Who could have known that the day they chose to hold his funeral would be the day every local farmer chose to spread muck over his fields. That acrid country smell had got in everywhere. Poor mum had been devastated, but she thought dad would have seen the funny side. It had been a really hot day too so it felt like they were wading through a wall of it. But it had been gorgeously sunny; if anyone had oddly decided to record the event with a photo it would have looked pretty.
It would be five weeks to the day tomorrow. Five weeks since a heart attack had suddenly carried him off; she could hardly believe it. Perhaps she still didn’t quite believe it, actually. Maybe he hadn’t been in the best of health, but he was still in his fifties; just. Well he always would be now. The night before his sixtieth birthday: all the gifts wrapped, the various children packed for their different journeys back to mum and dad’s house. 9pm clicked over as she sipped her tea – and then that phone call.
It had just been her mum with him when it happened. It had all been over so quickly that nothing could be done; it was one of those think he’s asleep and go to wake him, realisation deaths. She could picture it: her mum coming up behind dad with a cup of tea as he lay back in his preferred maroon chair, the dim light from the reading lamp glowing off his pronounced bald spot, she reaches out as she has done a hundred thousand times to rouse him, nudges his shoulder, and then that terrible frozen moment.
If only she’d been allowed to keep hold of her imagined version of that scene – and before it, the perpetual glow of snapshot expressions of him that had been engraved on her memory. But at the funeral home they’d convinced her to see him before the ceremony. She hadn’t wanted to but even her mum and sister urged her that she might regret it if she didn’t take this one last chance to see him. So she’d followed the lady through the doors and looked down to where her father had been laid out.
It wasn’t him. She reasoned they must have done their best to perk him up for show because all his features had been defined with a layer of makeup. In life he’d had a permanent tan from his time spent fighting out in Egypt; in death an oily bloom of pearly orange stain lay over a livid grey complexion. It wasn’t him. He had gone, but like overexposed film that terrible macabre image of what had been left was now colouring every other version of him she’d known.
She closed her eyes for a moment, and then scrunched them up tight so she got a pain in each temple. She washed the brush out again and went to her little sink to rinse out the jar and add fresh water.
She looked down at her pallet again. Sizing up her image she knew it was time for the sunny splashes of celandine; then it would be the final layering up of greens to texture the grasses and lastly the white lace of cow parsley.

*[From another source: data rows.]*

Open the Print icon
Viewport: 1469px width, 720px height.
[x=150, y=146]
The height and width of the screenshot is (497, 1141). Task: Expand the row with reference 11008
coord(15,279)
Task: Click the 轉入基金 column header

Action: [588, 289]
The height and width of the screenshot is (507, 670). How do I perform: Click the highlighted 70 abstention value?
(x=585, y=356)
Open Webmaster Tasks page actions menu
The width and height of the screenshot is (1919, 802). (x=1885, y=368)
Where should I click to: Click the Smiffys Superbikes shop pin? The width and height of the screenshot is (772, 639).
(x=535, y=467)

It had really been her dad that pushed to get her into art as a profession. She’d always known that an artist was what she was supposed to be, but as she’d been considered one of the brighter students at school her teachers had tried to force her into the academic subjects. It had taken her dad in all his pot-bellied, chin-whiskered glory, marching down to the school and having it out with the deputy head that had forced the school’s hand. Though he’d never been ‘an arty type’ himself, as he termed them, he’d been devoted to his daughter’s work. He’d even bought her first A-level piece off her for a few bob.

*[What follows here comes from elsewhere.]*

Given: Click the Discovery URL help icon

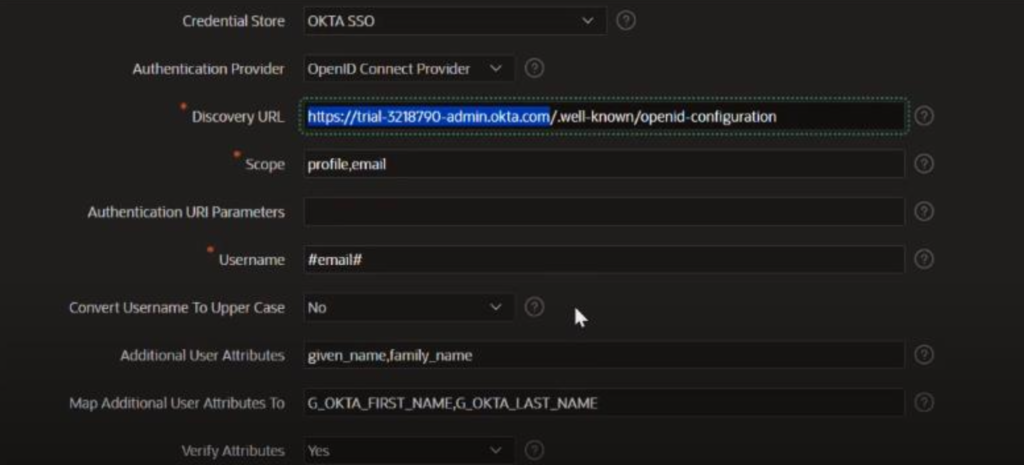Looking at the screenshot, I should tap(924, 116).
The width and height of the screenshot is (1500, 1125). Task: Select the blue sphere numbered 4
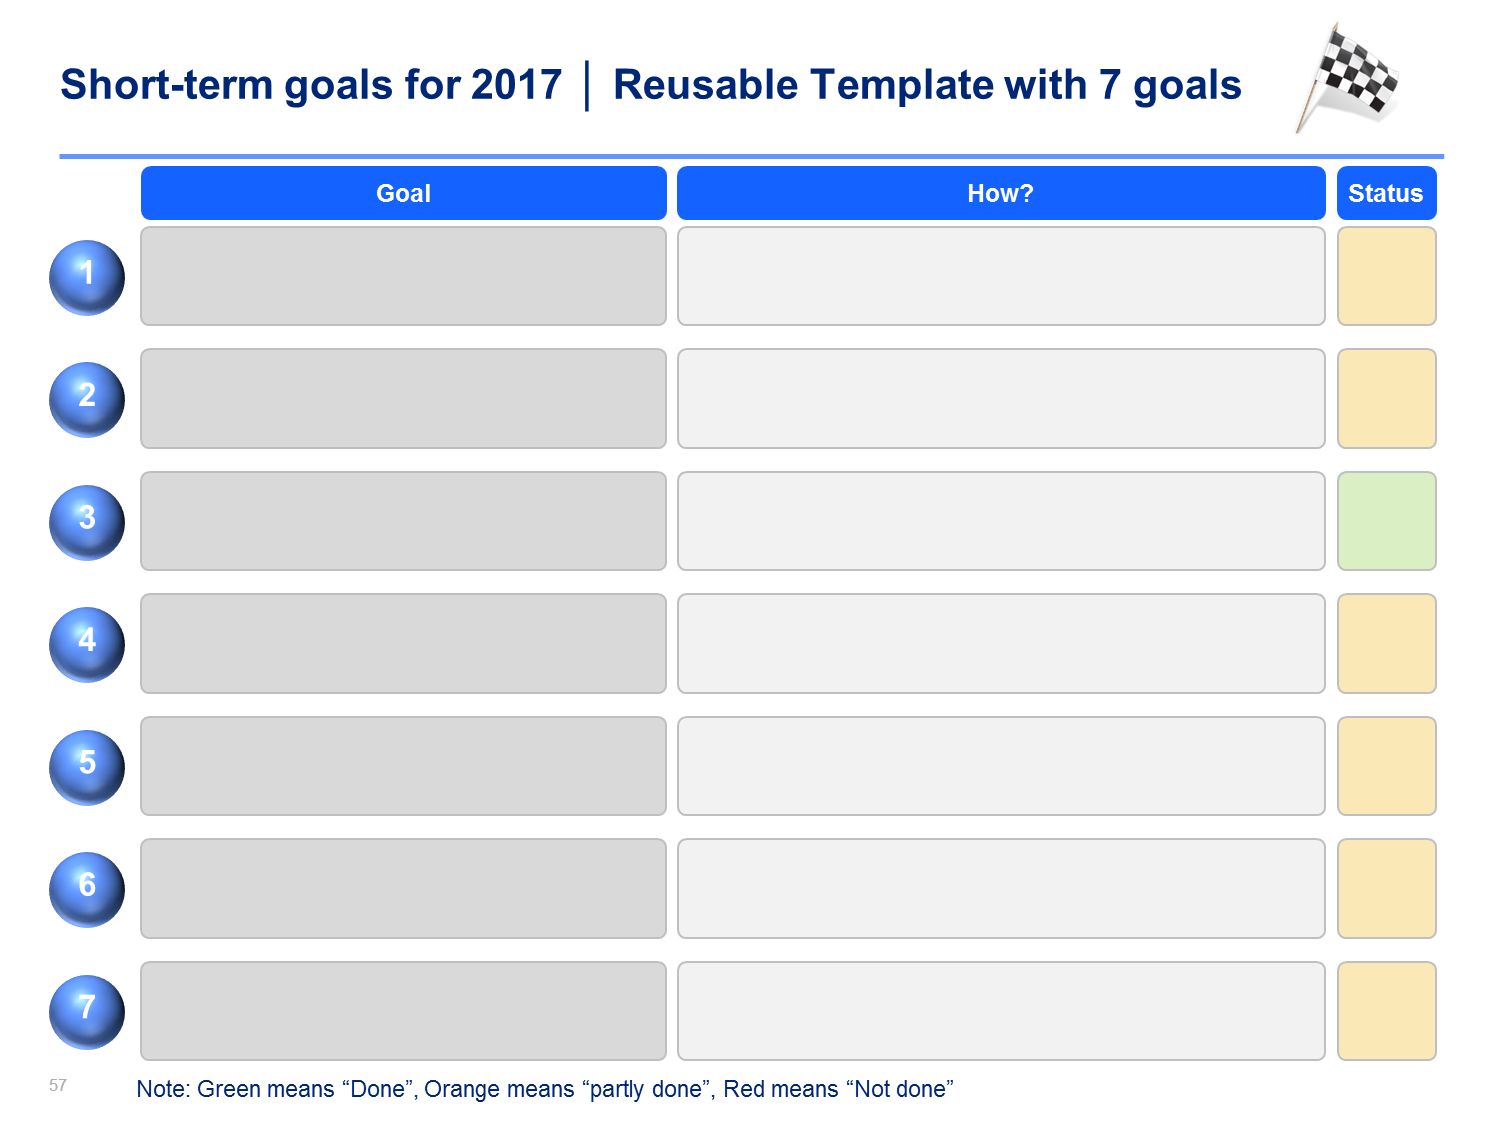tap(87, 644)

Ten years into selling her work the thrill still hadn’t worn off. It was a curious delight to know that her paintings hung scattered across the country, there for the pleasure of hundreds of different eyes. One of her best memories was of walking the dog one night, occasionally turning to peep into uncurtained front rooms, and spotting one of her own paintings hanging in the centre of a warmly-lit wall. She had no idea who lived in that house but for a moment she felt like she was sitting in there with them.
She rinsed then smoothed down the slick squirrel hair of the wider brush, and turned to the thin springy rigger to provide the final enlivening touches of colour. She worked in shorter, sharper movements, and frequently paused to hold the brush poised ready to strike while she swept her eyes across the paper, gathering up its colours. This bit was always slightly trickier if she wasn’t working from a photo; she’d noticed long ago that you never realise nature’s perfect balance until you try to create it for yourself.
She dabbed in a flash of cow parsley then laid on some fine purplish depth to the grasses below. ‘Done’ she said aloud. She sat back and stretched out her arms and shoulders and rewarded herself with a final sip of tea. She blew gently over the painting’s surface, which was all-but dry anyway as the successive layers had become thicker and sparser.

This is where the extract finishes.